L’immobilier, on le sait, répond, comme bon nombre de biens et d’actifs, à des cycles. Et pour bien appréhender cette réalité, il suffit de remonter le temps, de quelques années seulement...
Nous sommes en 2011. Après des années de hausse des transactions et des prix, la réforme de la fiscalité des plus-values immobilières réalisée en 2011 par le gouvernement Fillon avait eu raison de la flambée de la valeur des immeubles constatée dans les années 2000. Car après le krach boursier du début des années 2000, les investisseurs s'étaient portés sur la pierre, un phénomène à peine interrompu par la crise de 2008, le gouvernement décidant alors de faire de l'immobilier le vecteur de la reprise. Avec le dispositif Scellier mis en place en 2009, les prix augmentent, obligeant deux ans plus tard le gouvernement à l'action.
Un peu plus tard, l’arrivée de Cécile Duflot au ministère du logement et sa politique très peu favorable à l’investissement confirmeront un peu plus l’aplanissement, et l’arrêt de la dynamique des prix… Mais aussi de la construction. Ce n’est qu’à partir de l’arrivée de Sylvia Pinel au ministère du logement, et l’adoption du dispositif reprenant le nom de la nouvelle ministre, que la dynamique des ventes reprit.

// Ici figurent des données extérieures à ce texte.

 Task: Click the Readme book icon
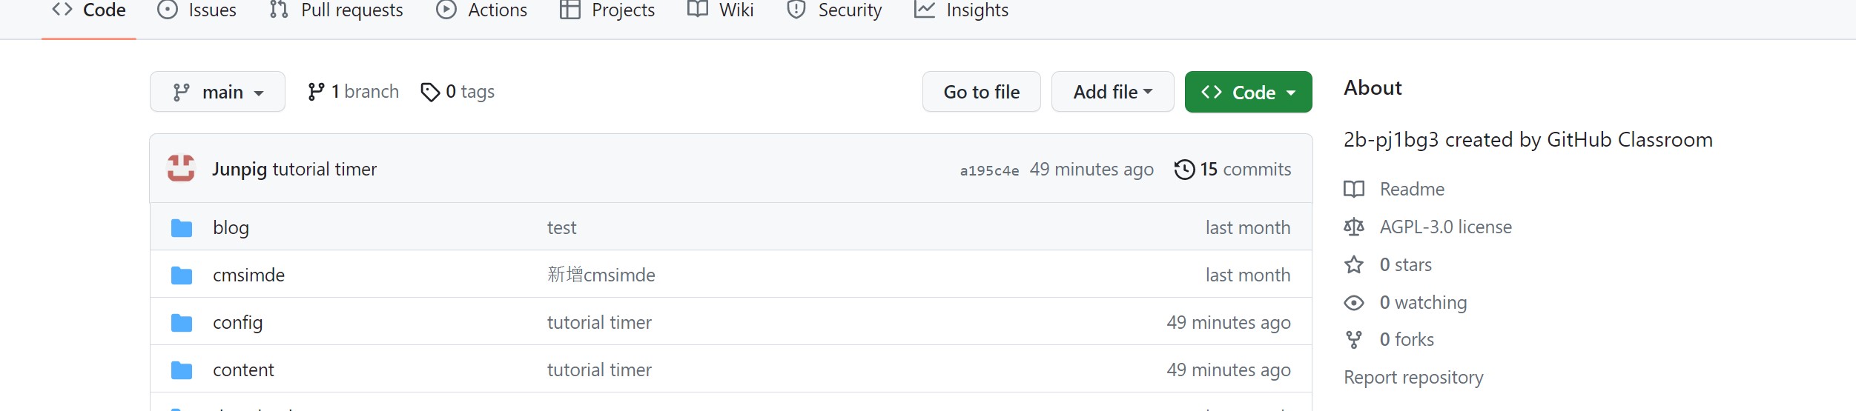1354,190
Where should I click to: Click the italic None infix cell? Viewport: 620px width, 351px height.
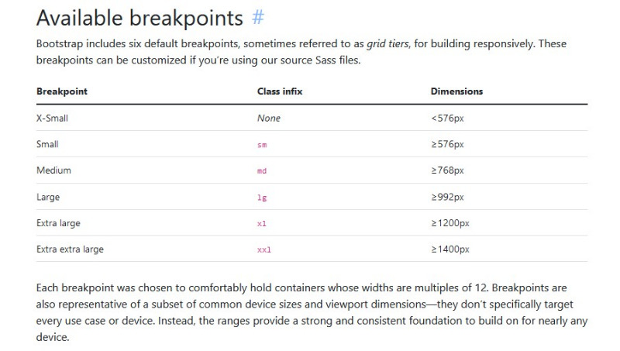[269, 119]
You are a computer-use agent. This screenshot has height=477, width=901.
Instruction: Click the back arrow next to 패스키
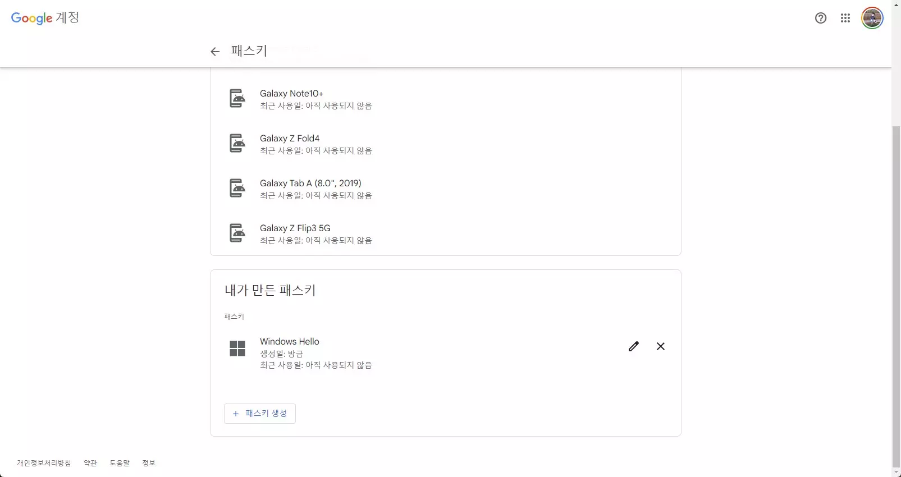click(x=215, y=51)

Nouvelle dynamique de production
Ce retour des investisseurs immobiliers et celui des primo-accédants furent en outre portés par des conditions d’emprunt exceptionnelles, et des dispositifs avantageux, comme la nouvelle mouture du PTZ, mise en place en début d’année. Elle fut suivie, bien des mois plus tard (après la commercialisation d’un nombre suffisamment important de logements neufs), par celle des mises en chantier.

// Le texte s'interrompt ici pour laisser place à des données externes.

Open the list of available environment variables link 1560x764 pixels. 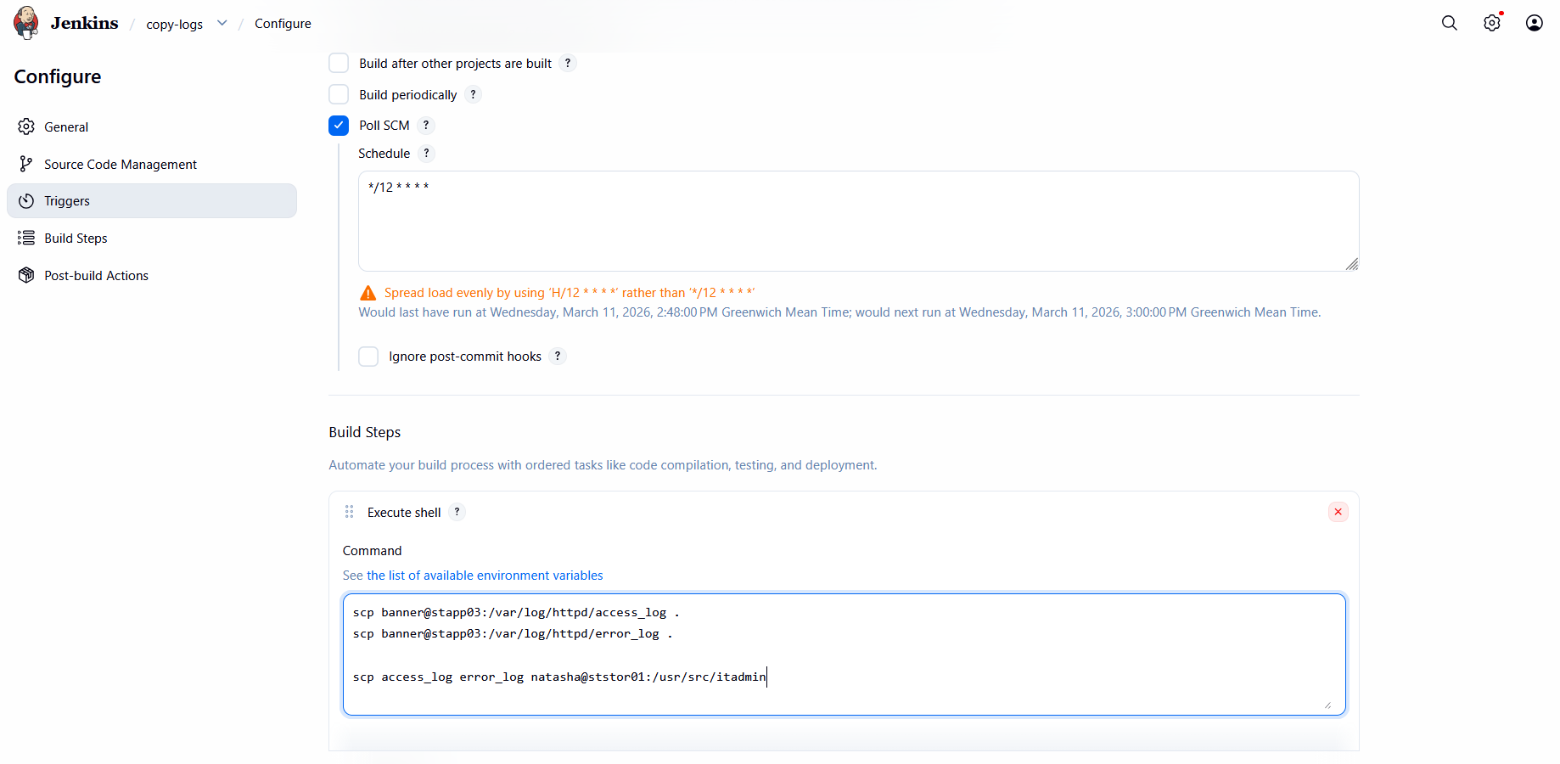[x=484, y=575]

Désormais, la construction de logements neufs reprend, apportant par ailleurs une réelle bouffée d’air frais sur le marché de l’emploi… Les grues s’élèvent dans le ciel des principales métropoles régionales (Lyon, Saint-Etienne…) et même dans celui d’agglomérations plus modestes. Mais cette nouvelle donne n’est pas sans créer de nouveaux déséquilibres. La bonne tenue des ventes de logements neufs a eu pour conséquence de restreindre l’offre commerciale, qui s’établissait il y a quelques semaines à moins de 8 mois sur Lyon. Les promoteurs cherchent donc à reconstituer celle-ci, en développant d’autres programmes, entrainant de facto une recherche concomitante de foncier de la part des opérateurs. Ce qui va ainsi faire remonter le prix des terrains disponibles à la construction…
Tensions
A la faveur d’un chiffre national de mises en chantier qui se reprend de mois en mois, les capacités de production des entreprises de maitrise d’œuvre sont, par ailleurs, progressivement pleinement utilisées. Si bien que les prix des marchés de construction tendent aussi à connaitre une certaine inflation.

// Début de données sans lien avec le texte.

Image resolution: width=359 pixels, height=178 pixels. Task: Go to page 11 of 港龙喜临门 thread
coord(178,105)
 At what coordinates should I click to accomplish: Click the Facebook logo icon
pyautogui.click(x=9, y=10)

La problématique récurrente de la multiplication des recours aboutit en outre à une raréfaction continue de l’offre, propre à alimenter la hausse des prix. Les chiffres de la promotion, qui seront connus dans quelques jours, pourraient ainsi de nouveau révéler cet état de tension.
Hausse des taux
Mais, pour autant, l’une des problématiques majeures à venir sur le front de l’immobilier ne sera sans doute pas les conséquences de hausse des prix, fruit d’une évolution cyclique traditionnelle dans la construction de logements. L’un des défis majeurs devrait être celui de la baisse du pouvoir d’achat immobilier des ménages, si d’aventure le retournement haussier observé sur les marchés de taux depuis mercredi s’amplifiait. L’élection de Donald Trump a fait revenir le risque économique sur les marchés, du fait d’un programme nécessitant un recours accru à l’endettement. Une plus forte rémunération de ce risque parait donc structurelle…
Le retour de la demande en France avait été porté, non pas par une baisse spectaculaire des prix, mais bien par une baisse des taux de crédit immobilier, qui avait accru le pouvoir d’achat des ménages, au même titre que les dispositifs fiscaux. Et c’est précisément ce facteur qui va disparaitre, et qui va faire rentrer le marché dans un nouveau cycle d’incertitudes.